== TEXT SECTION ==
With the valiant exception of Carol Rosenberg, who has been visiting the prison since it opened, and who, these days, is often the only journalist visiting and paying attention to its despairing prisoners and its broken trials, the mainstream media largely pays little or no attention to Guantánamo, as was apparent in June, when a significant court victory for the prisoners — challenging the long-standing nullification of the prisoners’ habeas corpus rights, dating back to 2011 — was completely ignored. I wrote about it here for Close Guantánamo, and also posted it here, where it secured significant interest from the small community of people who still care about the injustices of Guantánamo, but it was dispiriting that no one else noticed.

Two weeks ago, the mainstream US media once more largely failed to notice a significant court ruling relating to Guantánamo — and the US torture program — which was delivered by judges in the Ninth Circuit Court of Appeals in relation to Abu Zubaydah, held at Guantánamo since September 2006, and the prisoner for whom the CIA’s torture program was first developed back in 2002.

== MATERIAL PROVIDED ==
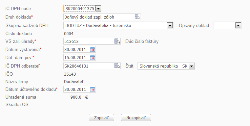Image resolution: width=250 pixels, height=126 pixels.
Task: Focus the VS zal. úhrady field 513613
Action: [89, 41]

== TASKS ==
1. In the Guantánamo passage, since when has Abu Zubaydah been held at Guantánamo?
2. Extend the Guantánamo passage, picking up after its last sentence.
The material is drawn from a separate source unrelated to the Guantánamo passage.

== PER-TASK ANSWERS ==
1. Since September 2006.

2.
In their ruling, relating to an ongoing case in which lawyers for Abu Zubaydah are seeking to compel the architects of the torture program, James Mitchell and Bruce Jessen, to answer questions relating to an ongoing criminal investigation in Poland regarding the officials who established and operated the Polish “black site” that was one of the locations for the torture of Abu Zubaydah, two of the three judges reviewing the case, which had previously been turned down by a District Court judge, stated, “To use colloquial terms … Abu Zubaydah was tortured.”

The story was reported by the San Francisco Chronicle, which noted that the ruling “took the rare step of disdaining the euphemism ‘enhanced interrogation techniques,’” and was also picked up on by the Associated Press, whose report was published by some US regional newspapers and websites.

Cornell University law professor Joseph Margulies, who represented Abu Zubaydah for more than a decade, told the Chronicle, “It’s the first time an appellate court, to my knowledge, has come right out and said that the enhanced interrogation techniques were torture. We’re no longer going to equivocate.”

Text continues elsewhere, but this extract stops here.